Durante las primeras horas predominan las fases de sueño más profundo. Pero conforme avanza la noche, el descanso tiende a volverse más ligero. Por este motivo, a partir de cierto momento resulta más fácil despertarse y, en algunos casos, más difícil volver a conciliar el sueño.

A ello se suma el ritmo circadiano, el conocido como reloj biológico. Este sistema regula los periodos de sueño y vigilia y está muy condicionado por la luz. La melatonina, conocida como la hormona del sueño, cumple un papel clave en este proceso, ya que ayuda al organismo a prepararse para descansar cuando disminuye la exposición lumínica.

La edad, el estrés y algunas dolencias también influyen en la calidad del descanso

No todos los despertares nocturnos tienen el mismo origen. La edad es uno de los factores más relevantes. Con el paso de los años cambian los ritmos circadianos y también las necesidades de descanso. En personas mayores, las interrupciones del sueño pueden llegar a producirse varias veces durante la noche.

La menopausia, el embarazo o la nocturia, es decir, la necesidad de levantarse para ir al baño, también pueden dificultar el descanso continuo. Son situaciones frecuentes que alteran la estructura del sueño y favorecen esos despertares a horas similares.

El estado psicológico tiene igualmente un peso importante. El estrés, la ansiedad o la depresión pueden afectar de forma directa a la calidad del sueño. Además, cuando una persona duerme mal, estos problemas pueden intensificarse, generando un círculo difícil de romper.

Los hábitos diarios pueden agravar o reducir las interrupciones del sueño

Algunos factores físicos también entran en juego. Desde un dolor puntual hasta molestias crónicas, el malestar corporal puede interrumpir el descanso. Del mismo modo, determinados medicamentos, como algunos betabloqueantes, corticoesteroides, antidepresivos o diuréticos, pueden influir negativamente en el sueño.

Por este motivo, entender la causa concreta de los despertares es el primer paso para abordarlos. En muchos casos, mejorar la higiene del sueño puede ayudar. Mantener horarios regulares, acostarse a una hora que permita dormir entre siete y ocho horas y evitar grandes variaciones entre semana y fin de semana suele ser una recomendación básica.

También conviene revisar el papel de la siesta. Para algunas personas puede resultar beneficiosa, pero en otras puede dificultar el sueño nocturno. Lo mismo ocurre con el uso de pantallas en las últimas horas del día, ya que la exposición a luz azul puede interferir en la preparación natural del cuerpo para dormir.

La importancia de cuidar el descanso antes de recurrir a soluciones rápidas

La actividad física puede favorecer un mejor descanso, siempre que no se realice justo antes de acostarse.

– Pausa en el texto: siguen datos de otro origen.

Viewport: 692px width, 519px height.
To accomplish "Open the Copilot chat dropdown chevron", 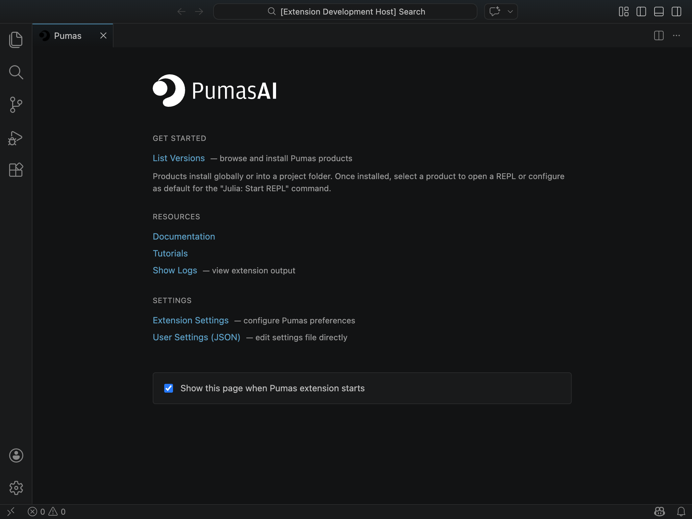I will [x=510, y=11].
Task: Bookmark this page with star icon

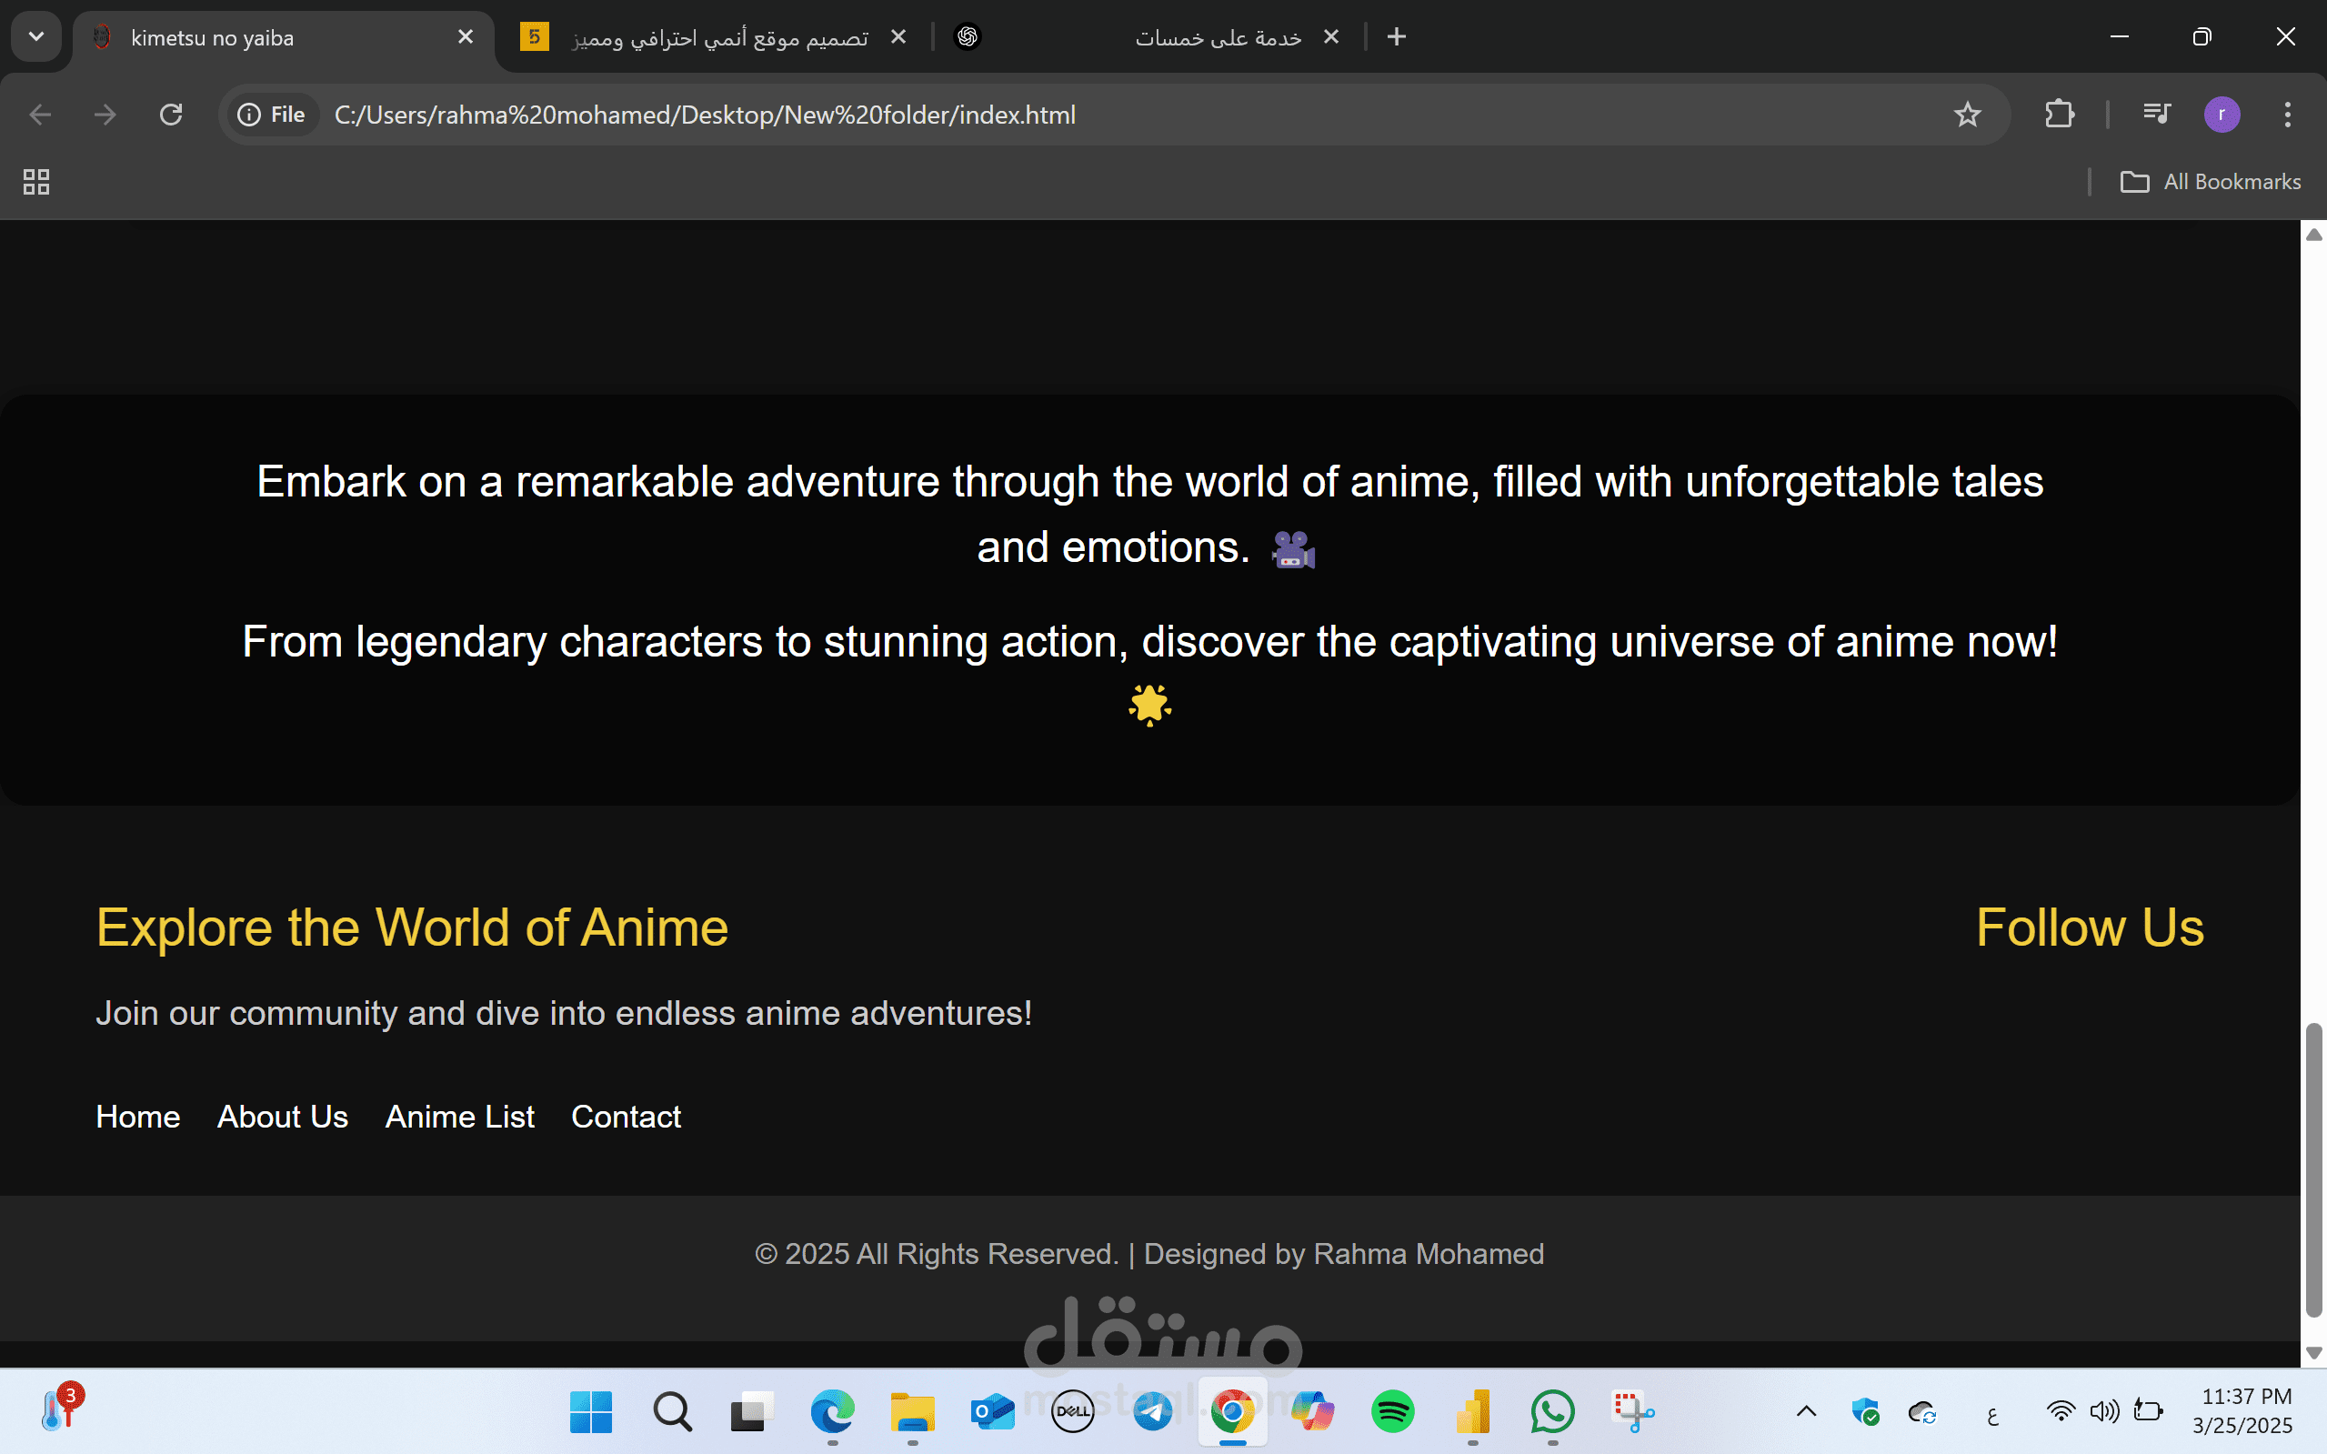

Reducir el consumo de alcohol y tabaco también puede contribuir a mejorar la calidad del sueño y disminuir los despertares.

Las técnicas de relajación son otra herramienta útil. Escribir en una libreta antes de dormir, ordenar pensamientos o practicar ejercicios de respiración puede ayudar a rebajar el nivel de activación mental y facilitar que una interrupción nocturna no se convierta en horas de desvelo.

La falta de sueño tiene efectos directos sobre la salud física, el estado de ánimo y la capacidad de afrontar el día. Por eso, cuando los despertares son frecuentes o afectan de forma clara al bienestar, lo recomendable es consultar con profesionales sanitarios. Mejorar el descanso puede empezar con pequeños cambios, pero en algunos casos requiere una evaluación más profunda.